> ## Documentation Index
> Fetch the complete documentation index at: https://docs.tryaeris.ai/llms.txt
> Use this file to discover all available pages before exploring further.

# Authentication required (AUTH_REQUIRED)

> The request had no bearer token, or the token was not accepted by Passport.

## What it means

The MCP server could not identify the caller. Either the `Authorization: Bearer ...` header was missing, or the token was rejected by Passport (revoked, malformed, or issued for a different audience).
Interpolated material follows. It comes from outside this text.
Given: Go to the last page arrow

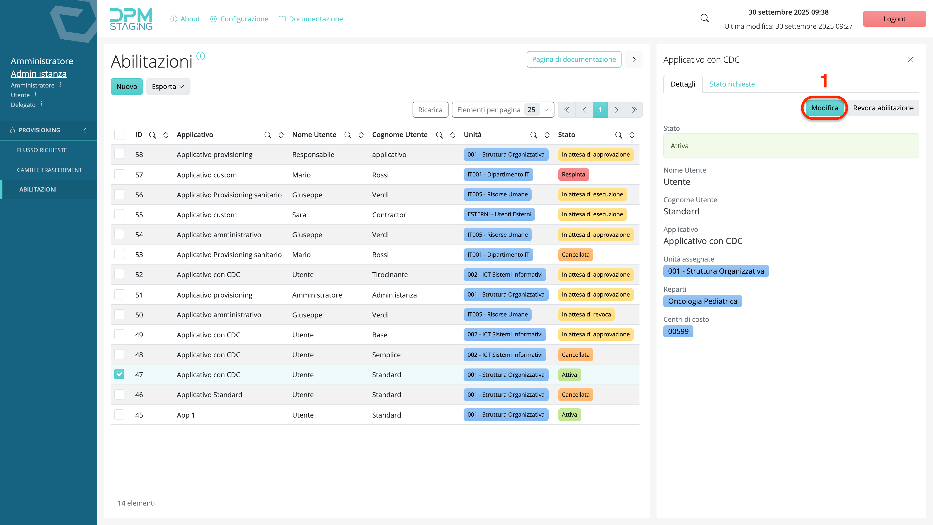Looking at the screenshot, I should (634, 110).
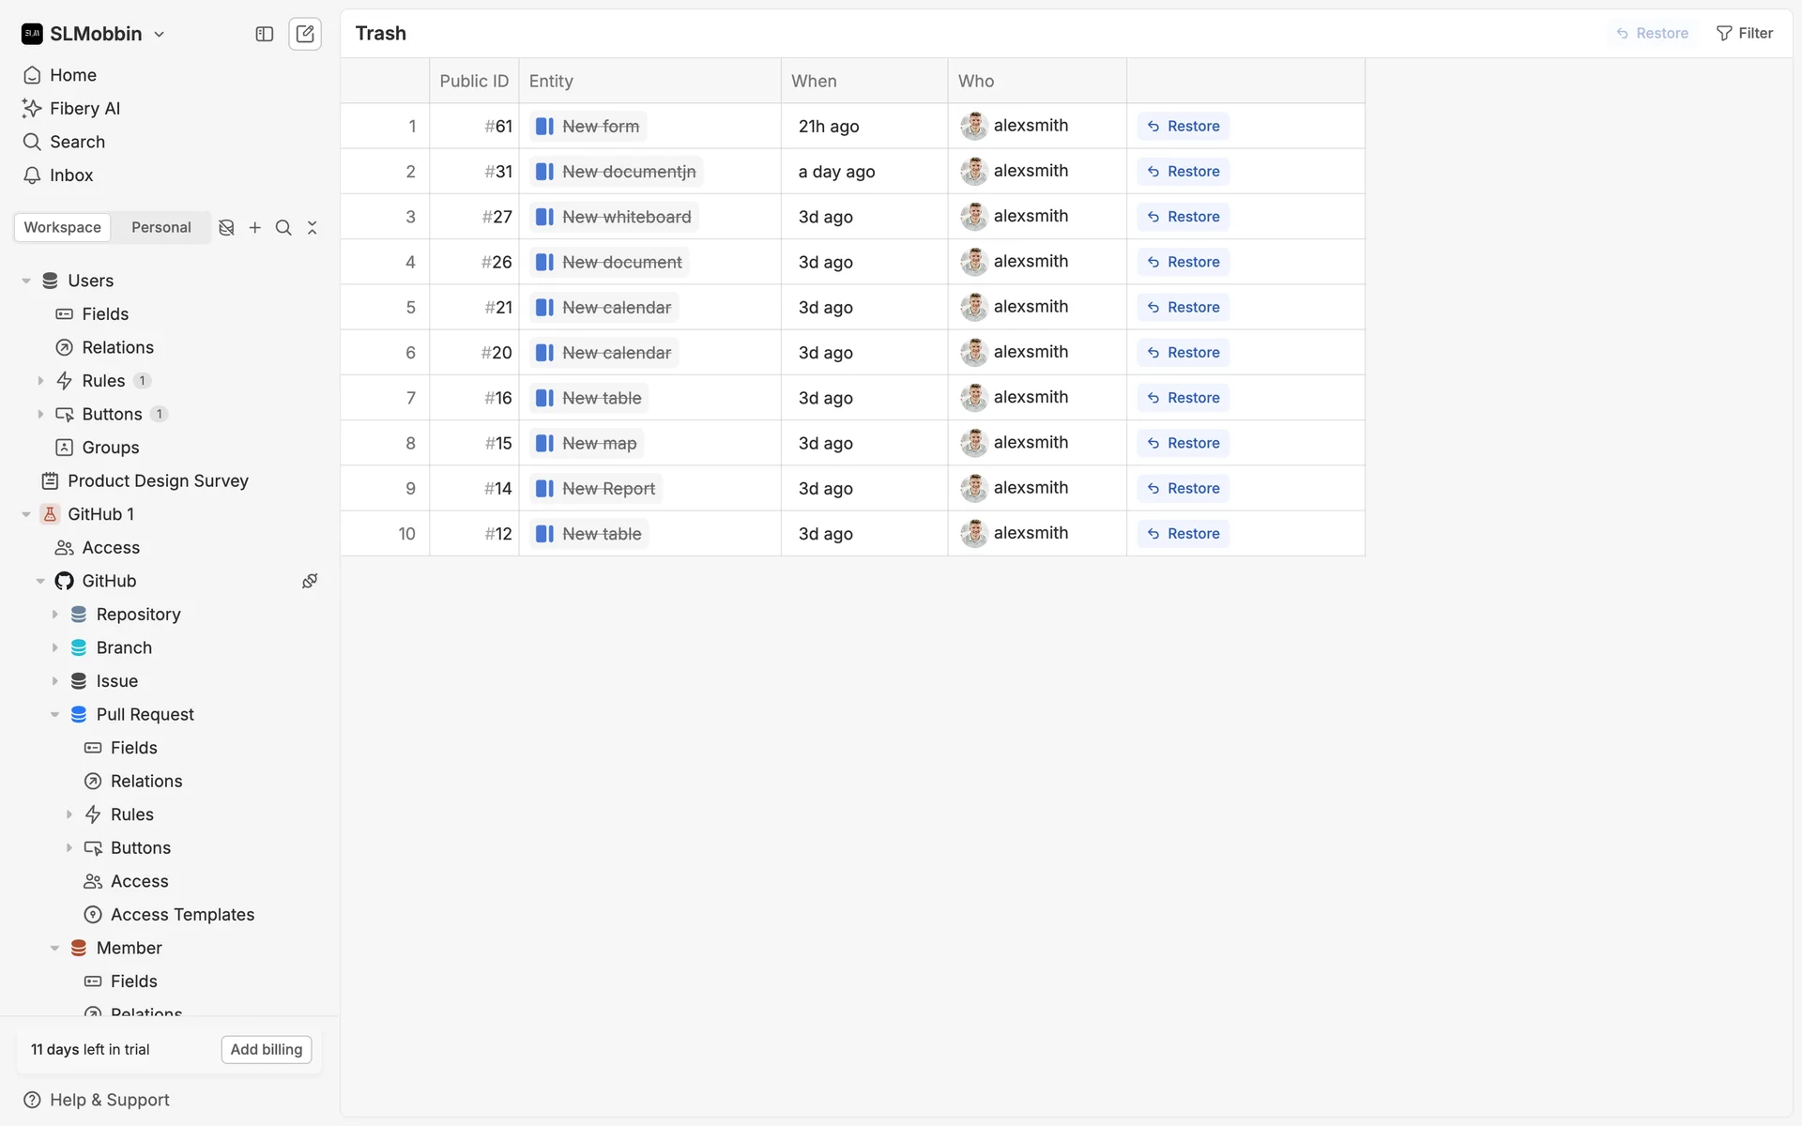The width and height of the screenshot is (1802, 1126).
Task: Open the Inbox bell icon
Action: [x=32, y=175]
The Passport middleware normally raises this before a tool handler runs, but a handler may throw it when a wrapped partner API demands a fresh bearer of its own.

## How to fix

* Re-run the OAuth flow from your client (Claude Desktop, ChatGPT, Cursor) to obtain a fresh access token.
* Confirm the `Authorization: Bearer <token>` header is on the request.
* If the token was recently revoked from the Aeris dashboard, the user must reconnect.

## Response envelope

```json theme={"dark"}
{
  "ok": false,
  "error_envelope": {
    "code": "AUTH_REQUIRED",
    "message": "Authentication is required.",
    "docs_url": "https://tryaeris.ai/docs/mcp/errors/auth-required",
    "retryable": false,
    "retry_after_ms": null,
    "details": {}
  }
}
```

`details` is empty for this code.

## Related

* [`AUTH_EXPIRED`](/mcp/errors/auth-expired) — same 401 status, but the token was previously valid.
* [`SCOPE_INSUFFICIENT`](/mcp/errors/scope-insufficient) — the token authenticates, but is missing a scope.